Reading this book, one has to take into account which prospective type of computer user one is. Either, you read it with the jaundiced eyes of a software developer who knows the limits of computer technology or with the wide-eyed, wonderment of a end-user new to the technology. From the start, Shneiderman tries to instill in both types a sense of what to do and what is expected to ensure that the future of computing remain as human as possible. He creates a paradigm around his “collect, relate, create, donate” motto. This is useful to both types of users. The developer aids the end-user by developing software to meet these four needs. Software should be written to enable the end-user to collect information, to enable the end-user to relate their ideas to others, to enable the end-user to create and innovate for personal enjoyment, and enable the end-user to donate back to community furthering society as a whole. With the “collect, relate, create, donate” examples throughout the book, Shneiderman has given the software user and software developer a sense of purpose to computing technology.

Shneiderman sets some lofty goals with his book. To make computing technology personal, he creates a foil for future users in the guise of a new Leonardo. Throughout the book, he returns to this idiom to make the reader aware of the possibilities with the use of computers. This, in my opinion is the weakest aspect of the book. While I admire Leonardo as an artist and creative thinker, I find that he is too distant of a figure to relate to. The new renaissance man is few and fare between to happen in this day and age. Computers facilitate specialization and Shneiderman’s use of a new Leonardo does not take into today’s world of niches. In the last chapter, he describes how this new Leonardo will use the computer. He is creative, he is smart, and he is innovate, but that today and in the future will be a hard talent to find.

The strongest section of the book is in Shneiderman’s descriptions of a new education and government paradigm with the aid computers. Education is the new hope and can readily fit into the “collect, relate, create, donate” cycle. As teachers integrate computing technology, the benefits will affect society. They are the front lines to enable our youngest end users to be part of the future. Teachers will, with the help of computers, collect information for their students, relate those ideas to them, create innovative techniques to challenge their students, and donate back to the community by teaching the young.

As for the new politics, computing technology will enable the citizens to participate and be an important part of it. Citizens, as well as government agencies, can collect information that betters their predicament, relate their status within a community, create innovative measures to address societal failures, and donate back by being an active participant in the government itself. It is the promise that technology holds for bringing communities together which is what Shneiderman tried to focus on, and in the new politics, is the promise fulfilled.

Unfortunately for Shneiderman, his vision of the future of new business has already come to pass. He writes about customization that is to come, but since the book was probably written in the year 2002 his advice seems dated. Perhaps reading the book at that time it would have been closer to being prescient, but now with it already here, it just seems trite.

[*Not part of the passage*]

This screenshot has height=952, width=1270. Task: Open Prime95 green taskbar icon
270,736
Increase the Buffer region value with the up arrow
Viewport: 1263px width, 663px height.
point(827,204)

Finally, the most inspiring chapter of the book comes at the end. In the chapter entitled “Mega-Creativity,” Shneiderman discusses the types of creativity at which computers can aid humans: evolutionary creativity. This is taking small, incremental steps of refinement to better an idea already in the creative marketplace. It is not the revolutionary creativity that comes once in a lifetime, nor is it the everyday creativity wherein the individual adds flair to a banal task. As a tool computers enable the developer to craft programs that empower the end-user’s creativity, as well as his own. Shneiderman admits that it is this aspect of the computing technology that has potential for expanding the horizons of humanity. It is in this chapter where he achieves the goal to inspire all types of computer users to pursue using computers to further expand society.

Overall, Shneiderman may have written this book as an observation about the future direction of computers and human interaction, but he has achieved a new manifesto for developers to follow to make good of the use of the computer tools. The big theme of “collect, relate, create, donate” should be followed by all users of computers, especially those that want to be leaders into the future.